→ Work to complete
Scanning the entries below, copy every line that contains the word "agent".

→ Source information
--------------------------------
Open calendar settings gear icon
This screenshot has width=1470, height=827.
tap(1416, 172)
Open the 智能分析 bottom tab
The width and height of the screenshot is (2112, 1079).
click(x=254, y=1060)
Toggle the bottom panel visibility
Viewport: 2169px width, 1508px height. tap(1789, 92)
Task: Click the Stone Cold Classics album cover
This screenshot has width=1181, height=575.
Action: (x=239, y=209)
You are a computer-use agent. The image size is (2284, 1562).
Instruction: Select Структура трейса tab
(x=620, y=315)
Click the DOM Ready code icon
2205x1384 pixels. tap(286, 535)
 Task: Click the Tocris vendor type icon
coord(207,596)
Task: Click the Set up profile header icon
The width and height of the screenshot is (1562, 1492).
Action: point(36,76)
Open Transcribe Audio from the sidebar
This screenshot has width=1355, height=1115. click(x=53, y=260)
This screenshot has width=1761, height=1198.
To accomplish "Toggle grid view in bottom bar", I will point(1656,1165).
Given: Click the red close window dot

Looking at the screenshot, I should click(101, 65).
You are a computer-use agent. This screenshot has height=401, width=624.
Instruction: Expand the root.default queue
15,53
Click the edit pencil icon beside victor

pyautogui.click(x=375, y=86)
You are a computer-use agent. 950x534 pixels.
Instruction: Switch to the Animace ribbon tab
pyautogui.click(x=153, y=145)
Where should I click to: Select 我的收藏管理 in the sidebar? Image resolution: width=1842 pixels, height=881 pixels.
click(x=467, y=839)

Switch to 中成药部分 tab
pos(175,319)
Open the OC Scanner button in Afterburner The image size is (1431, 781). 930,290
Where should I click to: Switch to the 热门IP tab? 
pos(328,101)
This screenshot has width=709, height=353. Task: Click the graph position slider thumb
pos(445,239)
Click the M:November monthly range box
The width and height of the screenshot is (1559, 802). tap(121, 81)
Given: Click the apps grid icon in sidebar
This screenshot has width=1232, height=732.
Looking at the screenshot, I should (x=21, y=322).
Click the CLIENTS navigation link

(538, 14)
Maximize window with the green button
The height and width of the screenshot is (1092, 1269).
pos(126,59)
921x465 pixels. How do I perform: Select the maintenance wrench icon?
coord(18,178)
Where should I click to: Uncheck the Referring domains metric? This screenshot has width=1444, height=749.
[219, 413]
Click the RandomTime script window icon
--------------------------------
→ Output for this task
You are a computer-use agent. The image size is (2284, 1562).
You are a computer-use agent. This screenshot has height=401, width=624.
You are a computer-use agent. 950x534 pixels.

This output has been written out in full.